The $164.5 million budget for fiscal 2020 does not include a millage rate tax hike. The millage rate was increased a total of 6 mills the previous two years.

Davis has been outspoken about how pay disparities are causing him to have trouble retaining employees. His office posted a Facebook video June 4 that shows Davis ripping up a letter he sent to the mayor and commissioners asking for a 4% employee raise. He said they ignored the letter and asked for the public’s help.

There were pay increases for the Sheriff’s Office and for firefighters and their supervisors in 2018.

There was a 1.5% cost of living adjustment in fiscal 2017 for all county employees.

“Obviously I’m disappointed, but I’m not very surprised given the situation that the county budget is in,” Davis said following Tuesday’s budget vote. “We have advocated the notion that we need raises for the deputies as well as all the county employees.

The sixth vote needed to pass the budget came when Commissioner Scotty Shepherd called into the meeting remotely. Commissioners Valerie Wynn and Joe Allen opposed the budget. Commissioners Larry Schlesinger, Al Tillman, Bert Bivins, Elaine Lucas and Virgil Watkins approved it.

Watkins’ amendment called for a 2% raise for all employees, while Jones wanted to use the extra money for only public safety employees. They proposed a half-mill increase to pay for the raises.
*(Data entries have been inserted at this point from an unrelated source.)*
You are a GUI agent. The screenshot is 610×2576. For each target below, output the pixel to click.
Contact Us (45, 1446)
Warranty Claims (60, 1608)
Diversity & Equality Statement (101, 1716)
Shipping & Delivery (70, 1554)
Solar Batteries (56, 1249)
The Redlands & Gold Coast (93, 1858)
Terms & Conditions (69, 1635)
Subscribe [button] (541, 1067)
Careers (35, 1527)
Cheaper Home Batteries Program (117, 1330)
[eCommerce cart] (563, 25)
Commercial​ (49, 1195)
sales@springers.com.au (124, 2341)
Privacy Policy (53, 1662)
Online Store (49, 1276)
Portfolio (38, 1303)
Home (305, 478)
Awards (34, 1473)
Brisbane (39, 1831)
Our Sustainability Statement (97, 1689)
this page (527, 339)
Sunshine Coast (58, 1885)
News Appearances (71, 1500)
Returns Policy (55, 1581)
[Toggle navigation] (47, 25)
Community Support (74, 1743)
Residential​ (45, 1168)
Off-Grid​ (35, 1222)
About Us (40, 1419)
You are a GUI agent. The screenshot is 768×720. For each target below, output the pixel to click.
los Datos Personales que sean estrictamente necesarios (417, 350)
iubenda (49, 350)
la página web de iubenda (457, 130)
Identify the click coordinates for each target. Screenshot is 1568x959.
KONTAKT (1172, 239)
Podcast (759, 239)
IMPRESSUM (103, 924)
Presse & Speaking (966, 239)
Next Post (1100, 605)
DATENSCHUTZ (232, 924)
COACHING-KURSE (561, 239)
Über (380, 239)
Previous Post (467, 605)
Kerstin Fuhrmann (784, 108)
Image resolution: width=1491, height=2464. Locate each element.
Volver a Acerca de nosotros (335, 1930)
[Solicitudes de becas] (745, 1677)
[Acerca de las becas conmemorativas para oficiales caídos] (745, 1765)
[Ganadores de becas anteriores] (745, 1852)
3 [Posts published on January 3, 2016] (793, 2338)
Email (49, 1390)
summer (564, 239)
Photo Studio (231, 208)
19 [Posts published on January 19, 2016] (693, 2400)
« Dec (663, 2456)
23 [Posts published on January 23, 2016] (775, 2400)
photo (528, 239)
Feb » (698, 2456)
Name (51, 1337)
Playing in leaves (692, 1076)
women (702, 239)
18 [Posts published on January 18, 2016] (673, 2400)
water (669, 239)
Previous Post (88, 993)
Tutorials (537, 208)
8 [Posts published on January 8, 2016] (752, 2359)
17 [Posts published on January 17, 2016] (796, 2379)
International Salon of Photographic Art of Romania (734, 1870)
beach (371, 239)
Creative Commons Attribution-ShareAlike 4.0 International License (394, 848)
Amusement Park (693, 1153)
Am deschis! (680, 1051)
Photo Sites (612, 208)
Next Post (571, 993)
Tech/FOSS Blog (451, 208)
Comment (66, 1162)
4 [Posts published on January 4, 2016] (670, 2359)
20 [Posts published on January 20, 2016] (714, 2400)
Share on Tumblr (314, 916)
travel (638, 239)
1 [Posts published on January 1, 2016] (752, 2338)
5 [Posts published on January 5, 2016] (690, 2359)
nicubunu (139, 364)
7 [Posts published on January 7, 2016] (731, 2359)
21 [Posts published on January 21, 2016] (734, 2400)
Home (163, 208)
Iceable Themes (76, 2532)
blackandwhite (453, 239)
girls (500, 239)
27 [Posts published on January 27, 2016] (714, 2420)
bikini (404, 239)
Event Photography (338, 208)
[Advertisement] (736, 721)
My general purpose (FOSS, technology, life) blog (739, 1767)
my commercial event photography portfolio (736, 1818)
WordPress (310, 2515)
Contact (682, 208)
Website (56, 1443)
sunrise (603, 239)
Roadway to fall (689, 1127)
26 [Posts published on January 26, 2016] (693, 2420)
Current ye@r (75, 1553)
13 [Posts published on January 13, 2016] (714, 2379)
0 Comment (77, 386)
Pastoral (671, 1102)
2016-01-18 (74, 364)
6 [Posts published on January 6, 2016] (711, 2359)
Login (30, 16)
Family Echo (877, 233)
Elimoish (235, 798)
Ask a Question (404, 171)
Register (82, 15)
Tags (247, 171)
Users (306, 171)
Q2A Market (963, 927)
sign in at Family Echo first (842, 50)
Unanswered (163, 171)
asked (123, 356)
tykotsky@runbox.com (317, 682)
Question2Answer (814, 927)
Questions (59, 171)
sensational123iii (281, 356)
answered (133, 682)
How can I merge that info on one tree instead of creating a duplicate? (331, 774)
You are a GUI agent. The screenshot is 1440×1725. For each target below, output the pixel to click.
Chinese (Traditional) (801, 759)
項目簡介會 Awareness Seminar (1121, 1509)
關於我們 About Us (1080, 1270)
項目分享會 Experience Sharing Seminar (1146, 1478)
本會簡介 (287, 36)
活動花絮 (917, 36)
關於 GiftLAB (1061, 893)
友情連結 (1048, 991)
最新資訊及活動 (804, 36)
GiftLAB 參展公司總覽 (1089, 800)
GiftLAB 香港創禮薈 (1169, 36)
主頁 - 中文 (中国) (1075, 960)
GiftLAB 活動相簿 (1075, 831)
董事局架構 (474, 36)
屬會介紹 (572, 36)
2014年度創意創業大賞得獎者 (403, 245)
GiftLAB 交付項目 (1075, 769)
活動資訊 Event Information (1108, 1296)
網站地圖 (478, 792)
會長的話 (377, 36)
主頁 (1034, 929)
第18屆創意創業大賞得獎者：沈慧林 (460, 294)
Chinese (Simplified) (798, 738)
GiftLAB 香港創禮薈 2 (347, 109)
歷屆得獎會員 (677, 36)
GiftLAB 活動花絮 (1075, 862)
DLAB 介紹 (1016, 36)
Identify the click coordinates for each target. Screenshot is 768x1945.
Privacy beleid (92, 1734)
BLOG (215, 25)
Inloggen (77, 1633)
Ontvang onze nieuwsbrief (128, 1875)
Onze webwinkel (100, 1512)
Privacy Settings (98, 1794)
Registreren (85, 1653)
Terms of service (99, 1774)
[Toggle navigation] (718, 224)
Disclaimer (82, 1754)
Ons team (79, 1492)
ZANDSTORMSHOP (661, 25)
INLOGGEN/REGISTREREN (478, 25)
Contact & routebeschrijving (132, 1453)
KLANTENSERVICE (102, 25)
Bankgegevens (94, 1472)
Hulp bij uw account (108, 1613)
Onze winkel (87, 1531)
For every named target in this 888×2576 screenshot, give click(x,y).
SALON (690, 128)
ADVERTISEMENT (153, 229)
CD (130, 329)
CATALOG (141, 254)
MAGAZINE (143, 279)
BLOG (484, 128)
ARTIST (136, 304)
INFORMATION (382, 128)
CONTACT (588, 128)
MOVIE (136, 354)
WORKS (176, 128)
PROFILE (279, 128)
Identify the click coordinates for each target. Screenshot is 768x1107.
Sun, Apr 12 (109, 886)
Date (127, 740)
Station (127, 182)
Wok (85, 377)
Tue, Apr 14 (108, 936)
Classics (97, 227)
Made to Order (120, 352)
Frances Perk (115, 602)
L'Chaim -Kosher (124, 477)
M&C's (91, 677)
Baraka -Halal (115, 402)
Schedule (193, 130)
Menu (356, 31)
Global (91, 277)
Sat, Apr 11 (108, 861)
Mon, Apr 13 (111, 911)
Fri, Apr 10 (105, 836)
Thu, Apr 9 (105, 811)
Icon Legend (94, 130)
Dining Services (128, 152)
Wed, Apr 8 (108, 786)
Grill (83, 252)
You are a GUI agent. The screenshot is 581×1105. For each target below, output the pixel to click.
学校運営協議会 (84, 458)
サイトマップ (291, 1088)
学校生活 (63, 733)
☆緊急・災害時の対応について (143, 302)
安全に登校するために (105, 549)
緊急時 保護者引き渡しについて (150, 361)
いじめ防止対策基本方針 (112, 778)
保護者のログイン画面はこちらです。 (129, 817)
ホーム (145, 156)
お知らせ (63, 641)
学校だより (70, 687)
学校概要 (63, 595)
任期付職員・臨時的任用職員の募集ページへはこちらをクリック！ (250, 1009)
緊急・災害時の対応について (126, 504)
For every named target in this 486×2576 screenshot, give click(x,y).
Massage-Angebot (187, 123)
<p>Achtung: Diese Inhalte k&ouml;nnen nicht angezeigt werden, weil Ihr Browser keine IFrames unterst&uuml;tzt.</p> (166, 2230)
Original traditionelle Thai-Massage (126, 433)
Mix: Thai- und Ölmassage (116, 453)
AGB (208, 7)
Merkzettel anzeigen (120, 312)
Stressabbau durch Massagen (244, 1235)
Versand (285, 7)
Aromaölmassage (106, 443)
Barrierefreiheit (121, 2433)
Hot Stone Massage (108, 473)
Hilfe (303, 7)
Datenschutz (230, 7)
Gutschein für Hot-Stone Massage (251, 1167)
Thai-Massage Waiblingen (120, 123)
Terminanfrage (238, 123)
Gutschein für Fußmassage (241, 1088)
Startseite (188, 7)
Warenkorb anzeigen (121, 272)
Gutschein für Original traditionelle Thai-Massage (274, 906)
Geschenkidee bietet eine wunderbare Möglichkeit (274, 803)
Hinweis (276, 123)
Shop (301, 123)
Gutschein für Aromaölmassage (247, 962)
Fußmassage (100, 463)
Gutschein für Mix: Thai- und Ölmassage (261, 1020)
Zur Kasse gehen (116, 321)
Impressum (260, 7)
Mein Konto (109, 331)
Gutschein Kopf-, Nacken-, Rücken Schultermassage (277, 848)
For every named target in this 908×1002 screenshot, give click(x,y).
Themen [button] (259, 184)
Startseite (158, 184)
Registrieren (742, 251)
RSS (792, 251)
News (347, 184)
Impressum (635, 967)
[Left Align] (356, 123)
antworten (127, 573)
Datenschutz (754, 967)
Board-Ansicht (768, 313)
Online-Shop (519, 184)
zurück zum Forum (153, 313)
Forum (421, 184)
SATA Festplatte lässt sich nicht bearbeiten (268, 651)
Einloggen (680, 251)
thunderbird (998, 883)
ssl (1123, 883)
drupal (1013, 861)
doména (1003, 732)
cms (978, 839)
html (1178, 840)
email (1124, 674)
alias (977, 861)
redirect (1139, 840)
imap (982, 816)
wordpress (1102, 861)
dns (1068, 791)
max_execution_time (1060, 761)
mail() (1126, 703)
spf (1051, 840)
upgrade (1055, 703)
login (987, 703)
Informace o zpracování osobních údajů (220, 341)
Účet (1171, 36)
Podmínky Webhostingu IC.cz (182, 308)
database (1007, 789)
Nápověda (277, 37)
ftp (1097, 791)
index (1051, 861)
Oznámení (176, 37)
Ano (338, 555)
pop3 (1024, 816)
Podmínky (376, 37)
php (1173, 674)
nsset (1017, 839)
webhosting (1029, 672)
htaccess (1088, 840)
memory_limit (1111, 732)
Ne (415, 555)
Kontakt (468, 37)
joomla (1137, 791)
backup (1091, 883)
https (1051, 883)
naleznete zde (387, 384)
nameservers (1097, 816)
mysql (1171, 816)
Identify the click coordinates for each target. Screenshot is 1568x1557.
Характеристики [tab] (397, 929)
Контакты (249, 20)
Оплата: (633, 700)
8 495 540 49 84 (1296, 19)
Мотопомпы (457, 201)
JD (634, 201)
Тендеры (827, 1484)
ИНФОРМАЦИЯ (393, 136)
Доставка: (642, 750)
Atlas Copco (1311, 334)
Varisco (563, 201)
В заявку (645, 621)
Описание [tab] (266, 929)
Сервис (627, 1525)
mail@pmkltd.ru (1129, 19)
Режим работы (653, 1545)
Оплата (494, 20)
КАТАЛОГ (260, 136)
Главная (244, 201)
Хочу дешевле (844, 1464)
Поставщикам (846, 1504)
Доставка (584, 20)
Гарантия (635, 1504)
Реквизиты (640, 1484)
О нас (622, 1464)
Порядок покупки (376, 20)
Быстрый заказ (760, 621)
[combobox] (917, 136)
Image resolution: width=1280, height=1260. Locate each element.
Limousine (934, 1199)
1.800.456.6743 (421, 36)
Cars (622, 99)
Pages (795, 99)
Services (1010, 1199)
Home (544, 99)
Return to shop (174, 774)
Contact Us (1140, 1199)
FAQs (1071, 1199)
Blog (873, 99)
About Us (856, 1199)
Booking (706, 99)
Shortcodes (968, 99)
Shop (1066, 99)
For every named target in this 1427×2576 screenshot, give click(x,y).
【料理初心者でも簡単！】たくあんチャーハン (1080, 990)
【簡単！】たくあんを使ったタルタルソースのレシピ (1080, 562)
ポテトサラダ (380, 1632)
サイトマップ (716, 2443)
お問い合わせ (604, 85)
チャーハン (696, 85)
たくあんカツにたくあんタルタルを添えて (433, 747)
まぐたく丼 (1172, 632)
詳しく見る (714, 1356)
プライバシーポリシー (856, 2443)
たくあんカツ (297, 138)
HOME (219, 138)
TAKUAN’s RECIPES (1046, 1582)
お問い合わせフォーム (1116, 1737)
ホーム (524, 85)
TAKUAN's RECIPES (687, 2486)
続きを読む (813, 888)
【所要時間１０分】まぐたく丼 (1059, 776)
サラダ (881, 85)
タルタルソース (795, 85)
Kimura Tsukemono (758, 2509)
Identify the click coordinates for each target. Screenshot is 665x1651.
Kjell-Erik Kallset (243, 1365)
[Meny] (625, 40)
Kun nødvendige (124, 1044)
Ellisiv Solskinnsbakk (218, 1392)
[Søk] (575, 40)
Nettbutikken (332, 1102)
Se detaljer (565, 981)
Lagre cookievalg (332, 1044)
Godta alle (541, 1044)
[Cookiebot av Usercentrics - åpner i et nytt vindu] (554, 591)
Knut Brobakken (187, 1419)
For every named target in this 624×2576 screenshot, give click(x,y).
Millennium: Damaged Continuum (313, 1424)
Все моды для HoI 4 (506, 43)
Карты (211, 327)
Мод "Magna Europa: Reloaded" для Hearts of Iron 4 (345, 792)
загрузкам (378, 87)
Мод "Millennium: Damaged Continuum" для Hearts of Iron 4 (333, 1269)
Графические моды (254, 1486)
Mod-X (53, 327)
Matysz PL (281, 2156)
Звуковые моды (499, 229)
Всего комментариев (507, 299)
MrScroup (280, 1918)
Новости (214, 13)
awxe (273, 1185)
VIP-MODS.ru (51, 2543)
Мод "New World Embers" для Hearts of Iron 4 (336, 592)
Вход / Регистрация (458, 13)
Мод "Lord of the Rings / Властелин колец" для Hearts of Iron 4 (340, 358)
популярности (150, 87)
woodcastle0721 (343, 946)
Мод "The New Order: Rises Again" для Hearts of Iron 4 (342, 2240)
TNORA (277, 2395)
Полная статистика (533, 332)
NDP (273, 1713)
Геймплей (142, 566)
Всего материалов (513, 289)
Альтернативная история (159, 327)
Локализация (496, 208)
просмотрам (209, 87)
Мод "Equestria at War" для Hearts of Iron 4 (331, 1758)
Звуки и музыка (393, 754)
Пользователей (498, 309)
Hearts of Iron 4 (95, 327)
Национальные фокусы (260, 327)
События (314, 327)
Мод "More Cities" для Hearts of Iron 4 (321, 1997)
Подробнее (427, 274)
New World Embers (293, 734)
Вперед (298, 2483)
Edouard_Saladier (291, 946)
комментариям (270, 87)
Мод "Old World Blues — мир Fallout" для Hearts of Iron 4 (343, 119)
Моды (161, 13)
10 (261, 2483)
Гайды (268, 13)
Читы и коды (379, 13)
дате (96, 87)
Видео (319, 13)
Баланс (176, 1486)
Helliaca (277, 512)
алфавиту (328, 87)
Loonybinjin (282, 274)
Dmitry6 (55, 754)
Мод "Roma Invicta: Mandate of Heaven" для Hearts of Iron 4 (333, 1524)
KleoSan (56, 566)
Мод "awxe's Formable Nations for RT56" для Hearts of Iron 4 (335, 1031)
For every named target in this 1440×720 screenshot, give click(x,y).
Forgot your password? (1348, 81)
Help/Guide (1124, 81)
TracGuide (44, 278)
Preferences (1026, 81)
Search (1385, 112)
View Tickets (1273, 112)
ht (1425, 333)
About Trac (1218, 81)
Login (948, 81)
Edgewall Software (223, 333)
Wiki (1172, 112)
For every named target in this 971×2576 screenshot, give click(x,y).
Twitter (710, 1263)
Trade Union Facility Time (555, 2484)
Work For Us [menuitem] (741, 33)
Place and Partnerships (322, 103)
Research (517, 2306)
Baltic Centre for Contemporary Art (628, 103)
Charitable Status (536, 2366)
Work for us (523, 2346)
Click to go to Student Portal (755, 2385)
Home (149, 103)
Schlesinger said another tax increase would lead to a “revolt” by residents. Mayor Robert Reichert also questioned the public’s appetite for a higher millage rate.

“Nobody wants more to have additional revenue to provide adequate and fair compensation to all of our employees, but trying to balance that against another tax increase, I think is the fly in the ointment,” he said.

The county government is expected to undergo a pay-scale study, which should lead to more competitive salaries, some officials said.

Allen and Tillman also said they’d like to explore if it’s feasible to give a bonus to employees at the end of 2019.

“Hopefully with this new money with the hotel-motel tax (1% increase), we can take less money out of our general fund,” Tillman said. “Let’s hope by December, right before Christmas, that we can give all our employees a bonus.”

Overall, there is about $9.2 million in the budget for the outside and partner agencies, compared to slightly under $9 million in the current year.

For the first time in five years, the county is expected to have a surplus at the end of the fiscal year on June 30.

The final vote on the millage rate, which is currently 20.652 mills, will be held in August.